WRITTEN INSTRUCTION >>
Substitute "How can I accomplish" for every occurrence of "How do I perform" in the following lines, and leave the rest of the lines unchanged.

SUPPLIED DATA >>
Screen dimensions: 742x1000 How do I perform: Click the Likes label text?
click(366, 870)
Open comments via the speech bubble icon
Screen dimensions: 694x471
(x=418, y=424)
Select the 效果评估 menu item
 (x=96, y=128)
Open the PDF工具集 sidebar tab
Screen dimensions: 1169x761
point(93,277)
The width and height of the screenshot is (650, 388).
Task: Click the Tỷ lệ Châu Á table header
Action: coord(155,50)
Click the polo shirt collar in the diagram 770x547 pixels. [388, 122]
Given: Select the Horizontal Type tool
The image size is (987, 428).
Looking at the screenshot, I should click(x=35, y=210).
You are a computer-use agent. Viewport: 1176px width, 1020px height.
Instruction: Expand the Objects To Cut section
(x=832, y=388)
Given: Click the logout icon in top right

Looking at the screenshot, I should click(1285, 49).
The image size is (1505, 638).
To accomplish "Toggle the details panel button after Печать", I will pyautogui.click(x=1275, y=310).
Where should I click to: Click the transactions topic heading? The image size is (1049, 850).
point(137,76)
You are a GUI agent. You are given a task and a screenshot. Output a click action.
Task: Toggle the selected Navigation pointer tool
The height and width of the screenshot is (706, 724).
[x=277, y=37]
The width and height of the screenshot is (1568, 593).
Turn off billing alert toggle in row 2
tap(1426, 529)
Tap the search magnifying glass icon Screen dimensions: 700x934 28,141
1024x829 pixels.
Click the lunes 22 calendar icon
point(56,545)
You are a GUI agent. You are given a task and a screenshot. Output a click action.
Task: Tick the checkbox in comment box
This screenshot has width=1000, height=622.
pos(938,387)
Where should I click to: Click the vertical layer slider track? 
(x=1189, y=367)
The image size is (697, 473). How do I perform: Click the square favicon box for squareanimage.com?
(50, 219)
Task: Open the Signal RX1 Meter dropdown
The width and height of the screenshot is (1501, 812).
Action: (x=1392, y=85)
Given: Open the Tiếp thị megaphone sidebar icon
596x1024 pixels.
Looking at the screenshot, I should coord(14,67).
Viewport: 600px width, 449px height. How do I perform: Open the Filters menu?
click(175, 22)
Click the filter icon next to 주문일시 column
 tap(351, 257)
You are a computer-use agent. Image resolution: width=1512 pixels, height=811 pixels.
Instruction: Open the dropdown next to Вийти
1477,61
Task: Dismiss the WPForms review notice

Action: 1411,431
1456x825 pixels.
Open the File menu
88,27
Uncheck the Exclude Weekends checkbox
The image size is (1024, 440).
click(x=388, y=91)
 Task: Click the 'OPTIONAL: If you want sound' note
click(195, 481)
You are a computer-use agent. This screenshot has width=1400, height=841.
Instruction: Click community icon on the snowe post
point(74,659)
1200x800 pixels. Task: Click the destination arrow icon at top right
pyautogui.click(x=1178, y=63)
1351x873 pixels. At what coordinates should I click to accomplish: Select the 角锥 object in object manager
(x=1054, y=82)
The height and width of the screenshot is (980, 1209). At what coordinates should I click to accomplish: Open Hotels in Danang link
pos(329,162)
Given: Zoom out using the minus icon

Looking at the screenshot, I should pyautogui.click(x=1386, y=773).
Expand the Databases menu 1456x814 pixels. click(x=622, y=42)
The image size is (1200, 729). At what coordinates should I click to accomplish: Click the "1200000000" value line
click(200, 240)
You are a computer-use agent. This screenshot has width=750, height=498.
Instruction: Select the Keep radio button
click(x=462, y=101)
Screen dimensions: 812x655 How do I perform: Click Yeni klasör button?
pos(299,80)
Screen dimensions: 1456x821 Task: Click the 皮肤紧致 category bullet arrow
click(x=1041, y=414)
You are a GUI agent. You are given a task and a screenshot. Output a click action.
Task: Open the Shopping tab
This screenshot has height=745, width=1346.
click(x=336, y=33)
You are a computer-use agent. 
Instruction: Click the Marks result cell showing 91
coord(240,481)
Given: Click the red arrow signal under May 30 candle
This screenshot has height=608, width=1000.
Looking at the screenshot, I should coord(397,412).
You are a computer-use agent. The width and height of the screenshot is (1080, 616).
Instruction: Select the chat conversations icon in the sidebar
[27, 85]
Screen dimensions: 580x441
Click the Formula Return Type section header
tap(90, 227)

TASK ANSWER >>
Screen dimensions: 742x1000 How can I accomplish: Click the Likes label text?
click(366, 870)
Open comments via the speech bubble icon
Screen dimensions: 694x471
(x=418, y=424)
Select the 效果评估 menu item
 (x=96, y=128)
Open the PDF工具集 sidebar tab
Screen dimensions: 1169x761
point(93,277)
The width and height of the screenshot is (650, 388).
Task: Click the Tỷ lệ Châu Á table header
Action: coord(155,50)
Click the polo shirt collar in the diagram 770x547 pixels. [388, 122]
Given: Select the Horizontal Type tool
The image size is (987, 428).
Looking at the screenshot, I should click(x=35, y=210).
You are a computer-use agent. Viewport: 1176px width, 1020px height.
Instruction: Expand the Objects To Cut section
(x=832, y=388)
Given: Click the logout icon in top right

Looking at the screenshot, I should click(1285, 49).
The image size is (1505, 638).
To accomplish "Toggle the details panel button after Печать", I will pyautogui.click(x=1275, y=310).
Where should I click to: Click the transactions topic heading? The image size is (1049, 850).
point(137,76)
You are a GUI agent. You are given a task and a screenshot. Output a click action.
Task: Toggle the selected Navigation pointer tool
The height and width of the screenshot is (706, 724).
[x=277, y=37]
The width and height of the screenshot is (1568, 593).
Turn off billing alert toggle in row 2
tap(1426, 529)
Tap the search magnifying glass icon Screen dimensions: 700x934 28,141
1024x829 pixels.
Click the lunes 22 calendar icon
point(56,545)
You are a GUI agent. You are given a task and a screenshot. Output a click action.
Task: Tick the checkbox in comment box
This screenshot has width=1000, height=622.
pos(938,387)
Where should I click to: Click the vertical layer slider track? 
(x=1189, y=367)
The image size is (697, 473). How can I accomplish: Click the square favicon box for squareanimage.com?
(50, 219)
Task: Open the Signal RX1 Meter dropdown
The width and height of the screenshot is (1501, 812).
Action: (x=1392, y=85)
Given: Open the Tiếp thị megaphone sidebar icon
596x1024 pixels.
Looking at the screenshot, I should coord(14,67).
Viewport: 600px width, 449px height. How can I accomplish: Open the Filters menu?
click(175, 22)
Click the filter icon next to 주문일시 column
 tap(351, 257)
You are a computer-use agent. Image resolution: width=1512 pixels, height=811 pixels.
Instruction: Open the dropdown next to Вийти
1477,61
Task: Dismiss the WPForms review notice

Action: 1411,431
1456x825 pixels.
Open the File menu
88,27
Uncheck the Exclude Weekends checkbox
The image size is (1024, 440).
click(x=388, y=91)
 Task: Click the 'OPTIONAL: If you want sound' note
click(195, 481)
You are a computer-use agent. This screenshot has width=1400, height=841.
Instruction: Click community icon on the snowe post
point(74,659)
1200x800 pixels. Task: Click the destination arrow icon at top right
pyautogui.click(x=1178, y=63)
1351x873 pixels. At what coordinates should I click to accomplish: Select the 角锥 object in object manager
(x=1054, y=82)
The height and width of the screenshot is (980, 1209). At what coordinates should I click to accomplish: Open Hotels in Danang link
pos(329,162)
Given: Zoom out using the minus icon

Looking at the screenshot, I should pyautogui.click(x=1386, y=773).
Expand the Databases menu 1456x814 pixels. click(x=622, y=42)
The image size is (1200, 729). At what coordinates should I click to accomplish: Click the "1200000000" value line
click(200, 240)
You are a computer-use agent. This screenshot has width=750, height=498.
Instruction: Select the Keep radio button
click(x=462, y=101)
Screen dimensions: 812x655 How can I accomplish: Click Yeni klasör button?
pos(299,80)
Screen dimensions: 1456x821 Task: Click the 皮肤紧致 category bullet arrow
click(x=1041, y=414)
You are a GUI agent. You are given a task and a screenshot. Output a click action.
Task: Open the Shopping tab
This screenshot has height=745, width=1346.
click(x=336, y=33)
You are a computer-use agent. 
Instruction: Click the Marks result cell showing 91
coord(240,481)
Given: Click the red arrow signal under May 30 candle
This screenshot has height=608, width=1000.
Looking at the screenshot, I should coord(397,412).
You are a computer-use agent. The width and height of the screenshot is (1080, 616).
Instruction: Select the chat conversations icon in the sidebar
[27, 85]
Screen dimensions: 580x441
Click the Formula Return Type section header
tap(90, 227)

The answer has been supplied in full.